Toutefois, je n'eus pas sitôt réintégré ma banquette que le petit droïde se mit à émettre une lueur inquiétante. Ses petits yeux à facettes prirent un éclat rougeâtre et son corps irradia une chaleur qui devint vite insoutenable.

- Débarrasse-toi de ça, garçon. Vite! Il est en train de s'auto-détruire!

Craignant une explosion, je lançai la libellule de toutes mes forces et me planquai au fond de la voiturette.

Rien. Lassé d'attendre une explosion qui ne venait pas, je risquai un regard et vis le droïde qui finissait de se consumer de l'intérieur. Bientôt, il n'en resta plus rien. Dommage. Un examen attentif nous aurait peut-être permis de découvrir l'identité du petit génie qui l'avait envoyé à Yssub.

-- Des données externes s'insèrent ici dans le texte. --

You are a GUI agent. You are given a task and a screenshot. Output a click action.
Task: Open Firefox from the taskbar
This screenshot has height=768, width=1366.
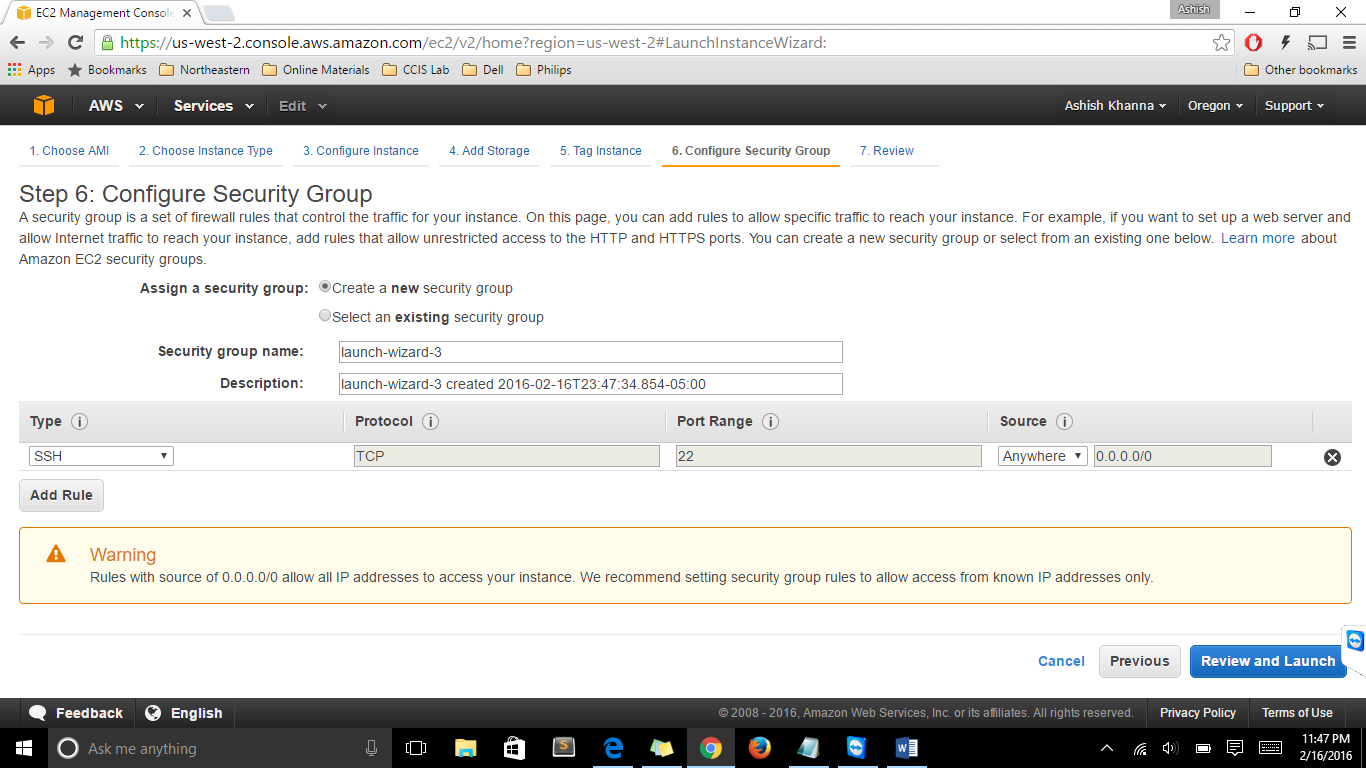tap(759, 748)
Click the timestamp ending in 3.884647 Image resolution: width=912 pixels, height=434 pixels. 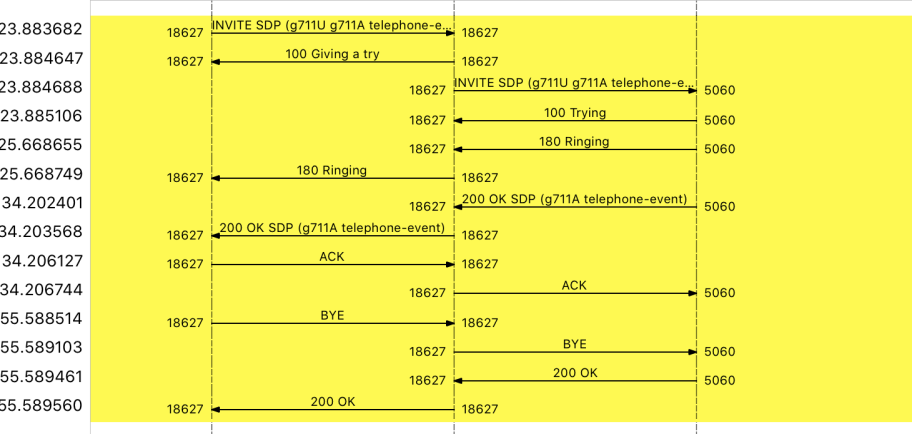pos(42,58)
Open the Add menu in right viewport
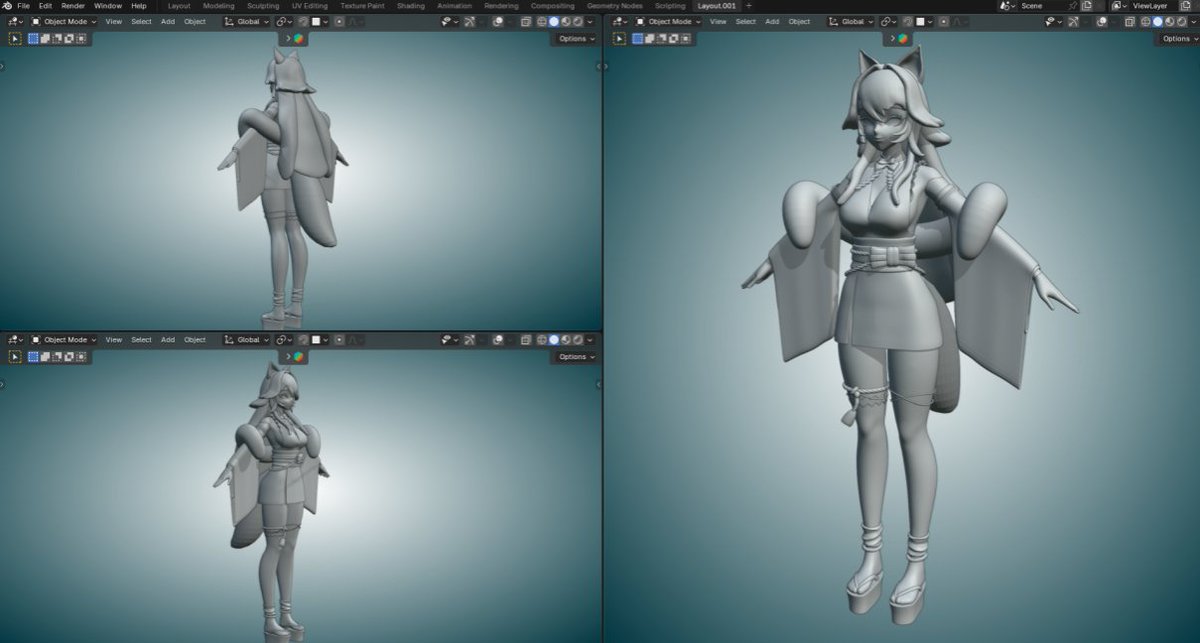The image size is (1200, 643). (770, 21)
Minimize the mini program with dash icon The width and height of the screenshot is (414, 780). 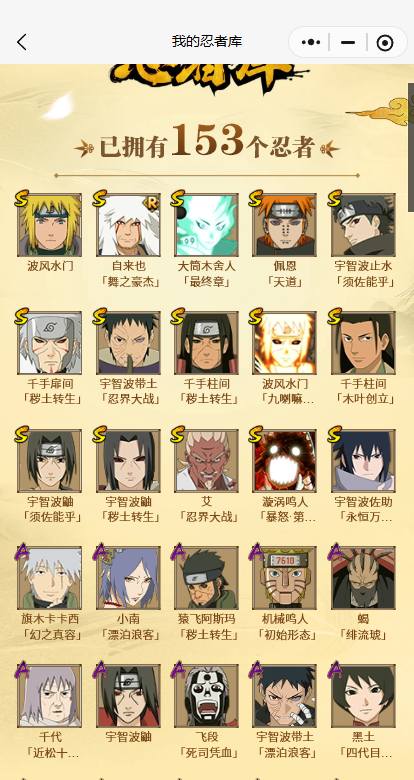348,43
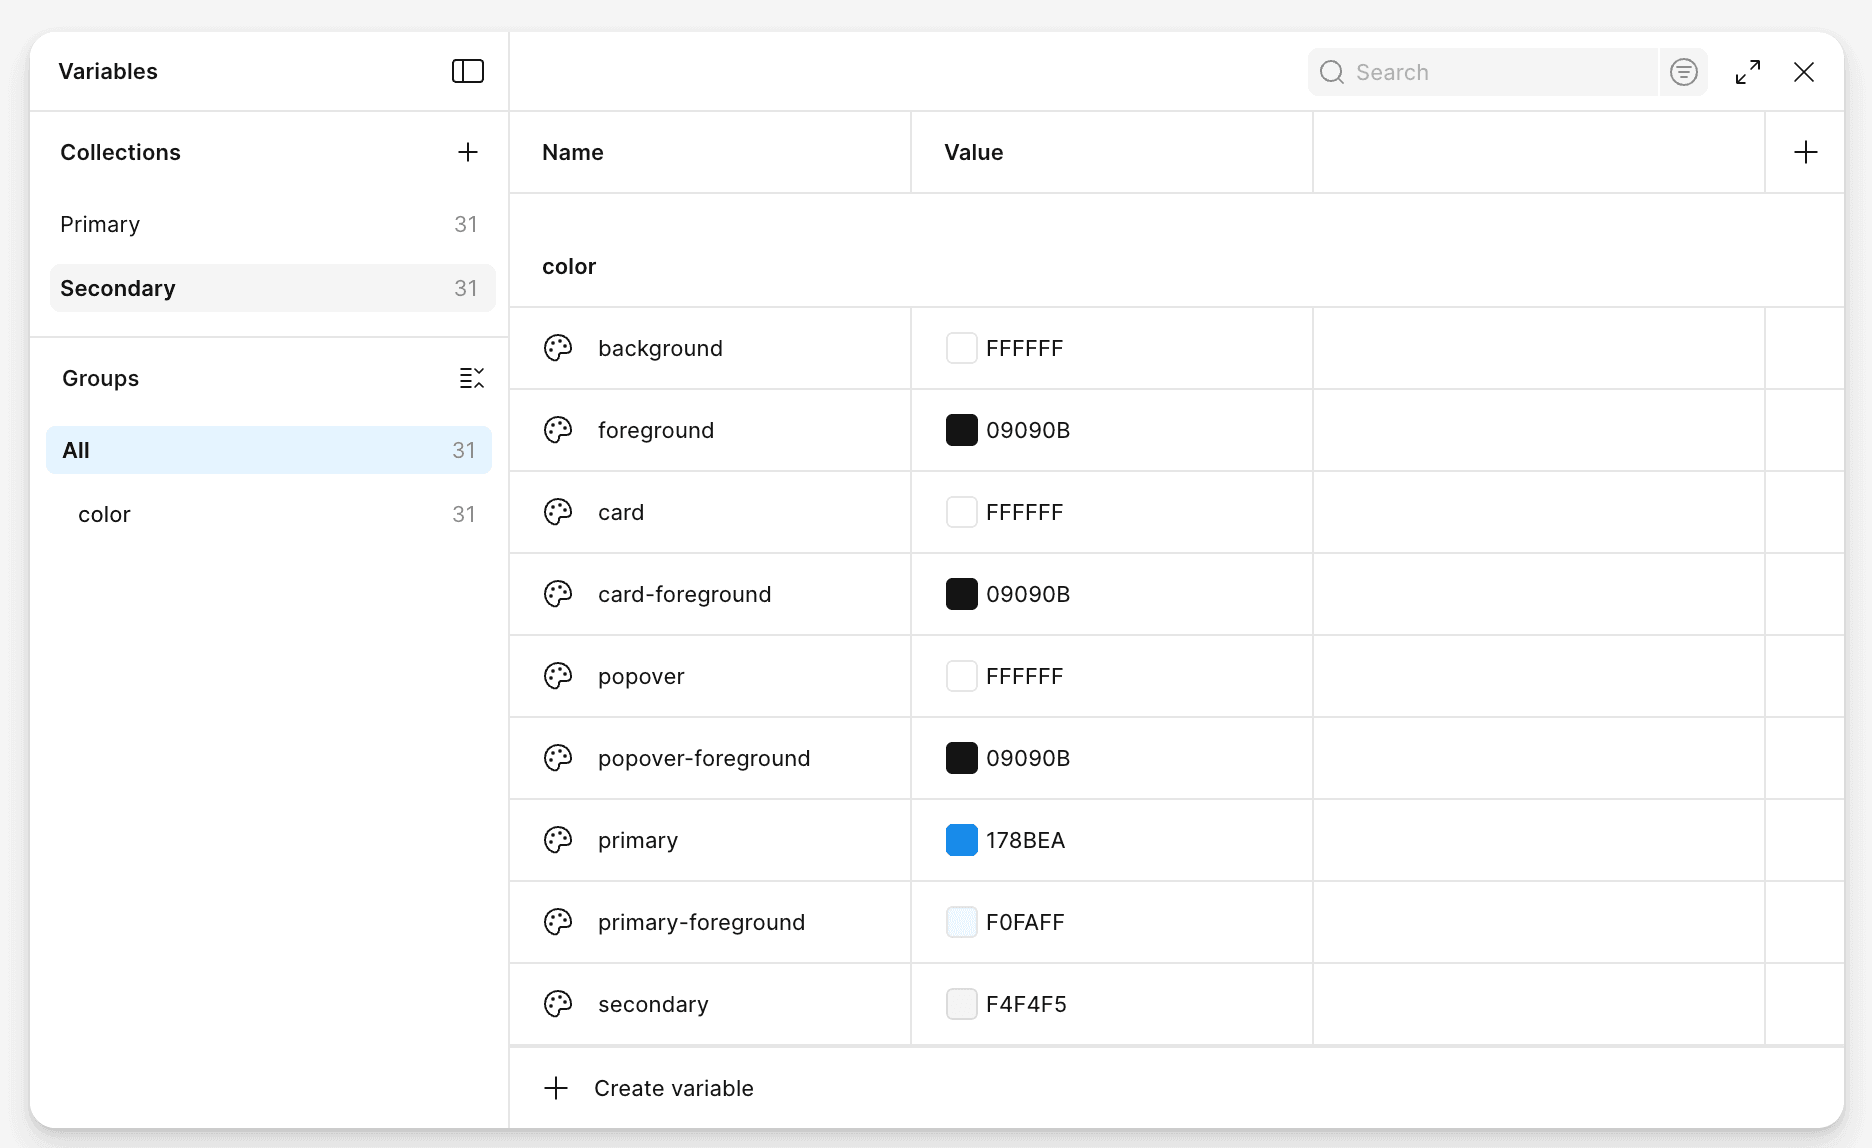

Pour le directeur, seul comptait le fait que les plans n'aient pas quitté Yssub. Il se moquait de connaître l'identité de l'espion.

- Je ne sais comment vous remercier, reprit-il avec effusion, une fois remis de ses émotions.

- J'ai bien une petite idée, dis-je, sautant sur l'occasion.

- Dites, mon cher. Dites. Je n'ai rien à vous refuser, je vous dois ma carrière.

- J'aurais une petite information à vous demander...

Je lui expliquai ce que j'attendais de lui. Aussitôt, il me mena à son bureau.

La pièce, spacieuse, était décorée d'holographies de gens - sa famille? - et de paysages pittoresques. Les murs en étaient couverts. Je le suivis jusqu'à son bureau de travail, sur lequel je reconnus un ordinateur, qu'il consulta.

- Nous ne fabriquons ce genre de propulseurs hyperspatiaux que depuis deux ans, me confia-t-il. Et uniquement pour les chantiers de Lub-Docks. Une commande spéciale, si l'on veut.

- Lub-Docks? C'est donc à eux que vous avez vendu le propulseur qui m'intéresse?

- Oui.

Si Lub-Docks avaient acheté le propulseur installé sur le yacht qui avait servi à kidnapper la fille du ministre des Finances de Trahjan, Lub-Docks devenaient suspects.

- Combien leur en avez-vous vendus?

Le directeur consulta à nouveau sa banque de données. 

- Vingt-trois, précisément.

Cela ferait vingt-trois yachts dont il faudrait retrouver la trace. Puis une curieuse idée me passa par la tête.

- Dites-moi, monsieur, avez-vous reçu la visite de quelqu'un de Lub-Docks ces derniers jours?

Après une nouvelle consultation avec son ordinateur, le petit homme me regarda.

- Ils sont venus chercher une commande, il y a trois jours.

- Vraiment!

Il me dévisagea un instant, puis rigola doucement.

- Je vois ce que vous voulez insinuer, mon cher. Vous croyez que ce sont les gens de Lub-Docks qui ont introduit le droïde dans l'usine. Mais leur visite à ce moment ne prouve absolument rien. Lub-Docks est un client régulier. On les voit arriver toutes les deux semaines. Ce n'est pas comme s'ils étaient un nouveau client. Ils font affaire avec nous depuis des années. S'ils avaient voulu voler nos plans, ils s'y seraient pris bien avant, croyez-moi!

Je n'insistai pas. Le directeur avait probablement raison. À la place, je lui demandai une liste de tous les clients qui avaient abordé l'usine ces dix derniers jours. Il me la remit avec plaisir. Je la consultai rapidement. Il devait bien y avoir cinquante noms, dont Lub-Docks, MYC Engineering et JCN, pour ne nommer que ceux-là. 

Puis, lui disant que je poursuivrais mon enquête de mon côté, je pris congé et regagnai le Coup de pot... deux heures et demie après le délai que je m'étais fixé.